China will cut coal imports this year as the cost of domestic supplies declines, Sanford C. Bernstein & Co. said in a report.
Net purchases from overseas will drop 47 percent to 150 million metric tons this year from 281 million in 2012, Bernstein said in the e-mailed note today. Average domestic benchmark prices will fall 7 percent, it said.
China, the world’s largest consumer and producer of coal, is undergoing a structural slowdown in power-consumption growth just as the capacity for production and transport of coal increases, according to Bernstein. Domestic prices will slide through 2015, while still being susceptible to “seasonal bumps,” Bernstein said.
“We believe that Chinese coal imports are likely to fall in absolute terms in 2013 as lower-priced domestic supply pushes out imports,” Michael Parker, a Hong Kong-based analyst at Bernstein, said in the report. “Over that entire time, we expect coal prices to trend downward. There is plenty of supply available both domestically and from the seaborne market if coal prices creep back up.”

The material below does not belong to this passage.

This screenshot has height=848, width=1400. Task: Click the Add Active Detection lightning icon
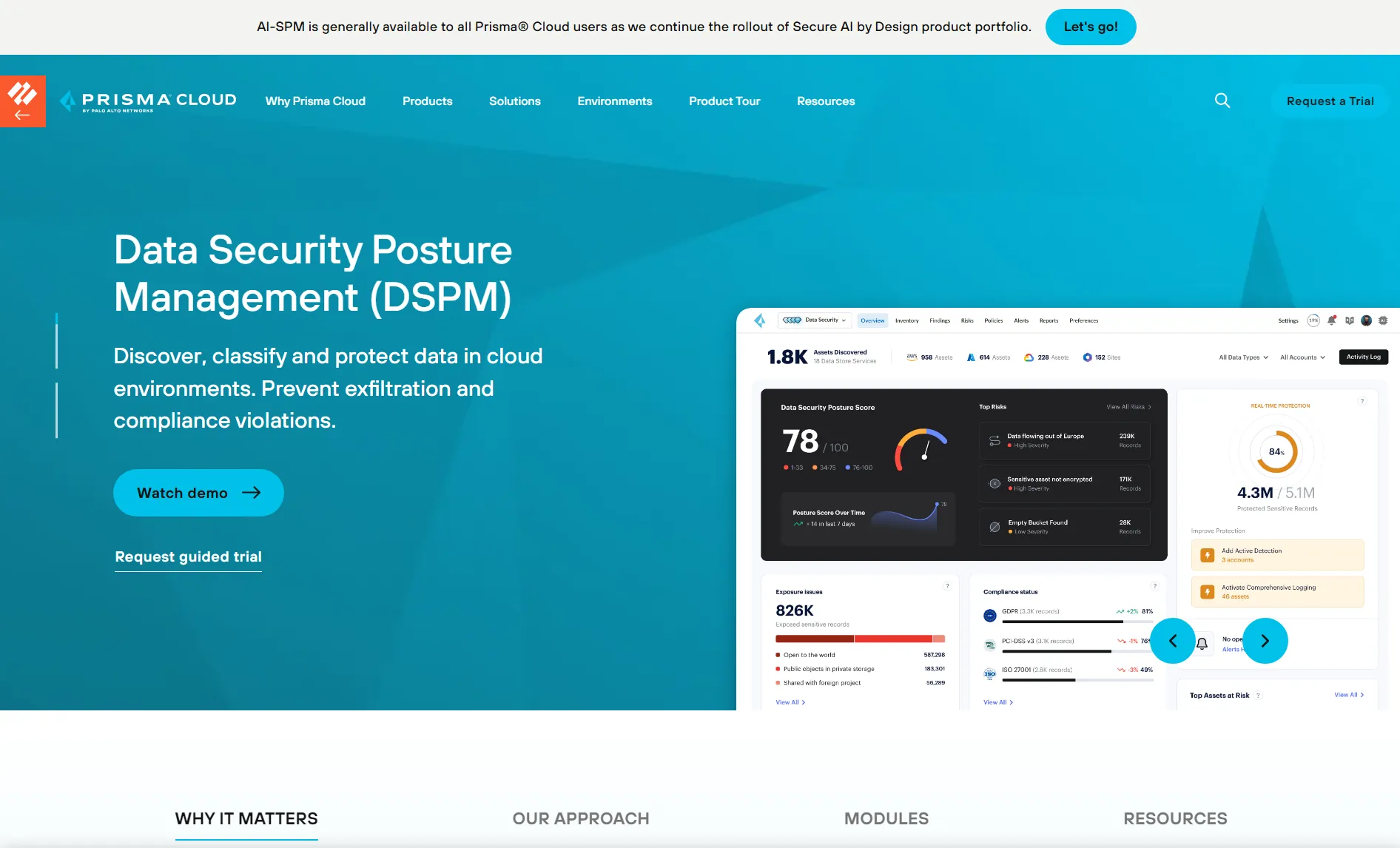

The average price of coal with an energy value of 5,500 kilocalories per kilogram at the Chinese port of Qinhuangdao will slip to 650 yuan ($105) a ton this year and in 2014, compared with 699 yuan in 2012, Parker predicted.
The fuel traded in a range of 620 yuan to 630 yuan a ton as of yesterday, according to data today from the China Coal Transport and Distribution Association.